Certamente la storiografia non può essere fatta soltanto con il ricollegare fatti e circostanze che in definitiva sembrano condurre ad un preciso fine e quindi, da questi dati, così riassunti e raccolti, trarne dei sillogismi categorici e assoluti, e neppure soltanto con l’elencare nomi e cognomi che hanno svolto un particolare ruolo a questo fine connaturato, ma la storiografia neppure può essere fatta ignorando tutti questi aspetti, in molti casi nascosti e sottili, delle vicende umane.

Nella Storia, infatti, intervengono molti elementi e interessi di eterogenea natura, ma è anche vero che la Storia “viaggia” sulle gambe degli uomini i quali “complottano”, perseguono scopi, “agiscono”, creano fatti e circostanze e queste azioni che provocano effetti, cause e concause che si sommano tra loro, lasciano tracce più o meno nascoste nelle cronache storiche.

La fine dell’Europa – Il ruolo dell’ebraismo”, questa monumentale opera realizzata dall’autore rappresenta quindi una fondamentale ed indispensabile integrazione alla Storiografia contemporanea.

La concretezza degli argomenti e la ricchezza dei dati, fornita dall’autore, ci consente di accennare ad una importante e decisiva osservazione sulla vera portata della Geopolitica nei tempi attuali.

La geopolitica, infatti, questo “motore” della Storia che mostra come, in definitiva, Stati e Nazioni si dividono, si scontrano e si compattano dietro i grandi interessi geopolitici, gli unici che possono garantire nel tempo lo sviluppo futuro e la sicurezza militare ai poli antagonisti della terra: le realtà continentali e quelle talassocratiche, un “motore” che ha da sempre guidato o in qualche modo sostanziato strategie ed eventi bellici, mostra di essere oggi giorno posto in secondo piano, o comunque non essere più così “strategicamente decisivo” come in passato.

Saremmo quindi in presenza di un sia pur parziale scadimento di importanza della geopolitica nella realtà storica, probabilmente a causa dell’enorme sviluppo dei mezzi di comunicazione e di trasporto, della globalizzazione delle economie e soprattutto dell’enorme potere raggiunto da Lobby e Consorterie trans e over nazionali, capaci di dettare strategie di natura mondialista alle singole Nazioni, strategie spesso contrarie ai loro reali interessi anche di natura geopolitica.

Non può infine che trovarci pienamente d’accordo la premessa dell’autore, una premessa alla quale anche noi, nel nostro impegno di ricercatori storici, eravamo da tempo analogamente arrivati. Afferma infatti l’autore che il suo impegno, il suo sforzo che lo ha portato a pubblicare quest’opera, non è finalizzato, per incidere nella “realtà”, ad una eventuale attività politica partitica o altro che, stante come stanno le cose nei tempi attuali e relativa demo repressione, sarebbe insulsa e foriera di intima corruzione e neppure, ovviamente, per auspicare una rivolta “violenta”, seppur virile, che avrebbe come unica conseguenza quella di veder sostituito e riprodotto, più forte di prima, quanto si credeva annientato determinando così, come unica conseguenza, l’abbattersi di una spietata mannaia da parte del Sistema su ogni aspetto culturale e gruppo politico non conforme (se non, aggiungiamo noi, lo strumentalizzare, attraverso l’infiltrazione, certe azioni per fini a vantaggio proprio del Sistema stesso).
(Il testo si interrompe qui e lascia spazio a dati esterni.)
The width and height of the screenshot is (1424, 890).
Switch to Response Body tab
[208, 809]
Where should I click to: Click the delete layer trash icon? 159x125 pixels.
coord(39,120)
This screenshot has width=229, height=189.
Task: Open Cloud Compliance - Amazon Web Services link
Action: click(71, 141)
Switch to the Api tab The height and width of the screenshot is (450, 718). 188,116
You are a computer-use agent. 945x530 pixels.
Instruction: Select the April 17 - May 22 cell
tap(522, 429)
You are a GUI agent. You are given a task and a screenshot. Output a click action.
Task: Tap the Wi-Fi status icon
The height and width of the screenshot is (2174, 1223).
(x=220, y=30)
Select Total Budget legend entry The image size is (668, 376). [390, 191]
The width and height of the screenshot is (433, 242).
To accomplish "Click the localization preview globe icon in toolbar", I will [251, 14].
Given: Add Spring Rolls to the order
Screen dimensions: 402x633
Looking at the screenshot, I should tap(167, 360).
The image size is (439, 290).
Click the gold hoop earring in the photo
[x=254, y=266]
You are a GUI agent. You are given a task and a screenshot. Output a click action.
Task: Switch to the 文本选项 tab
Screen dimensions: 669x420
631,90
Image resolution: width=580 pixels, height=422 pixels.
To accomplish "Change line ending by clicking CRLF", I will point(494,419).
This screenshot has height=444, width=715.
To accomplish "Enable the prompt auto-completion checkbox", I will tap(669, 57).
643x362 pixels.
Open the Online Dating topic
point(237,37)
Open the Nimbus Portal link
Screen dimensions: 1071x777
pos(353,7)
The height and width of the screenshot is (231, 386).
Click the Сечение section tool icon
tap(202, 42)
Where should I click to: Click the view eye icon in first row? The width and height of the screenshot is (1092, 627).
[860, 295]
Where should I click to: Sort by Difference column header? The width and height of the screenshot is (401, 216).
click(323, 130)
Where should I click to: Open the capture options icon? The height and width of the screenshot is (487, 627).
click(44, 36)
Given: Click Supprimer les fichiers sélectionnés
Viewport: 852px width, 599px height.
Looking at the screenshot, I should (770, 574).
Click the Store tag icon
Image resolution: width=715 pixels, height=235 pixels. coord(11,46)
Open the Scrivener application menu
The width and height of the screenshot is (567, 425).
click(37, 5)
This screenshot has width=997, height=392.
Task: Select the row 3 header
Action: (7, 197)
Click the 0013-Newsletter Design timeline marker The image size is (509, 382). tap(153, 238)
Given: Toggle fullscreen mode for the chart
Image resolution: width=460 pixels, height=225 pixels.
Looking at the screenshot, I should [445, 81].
Resta allora, conclude l’autore, l’ultima possibilità, quella “culturale”: “riportare alla luce informazioni celate da decenni, raccogliere documentazione, rettificare interpretazioni filosofiche, storiche e politiche, ordinare un corpus documentale e “interpretativo” del passato e quindi utile per il futuro>>.

Con qualcosa di più di una speranza, che il “seme”, in futuro, possa attecchire.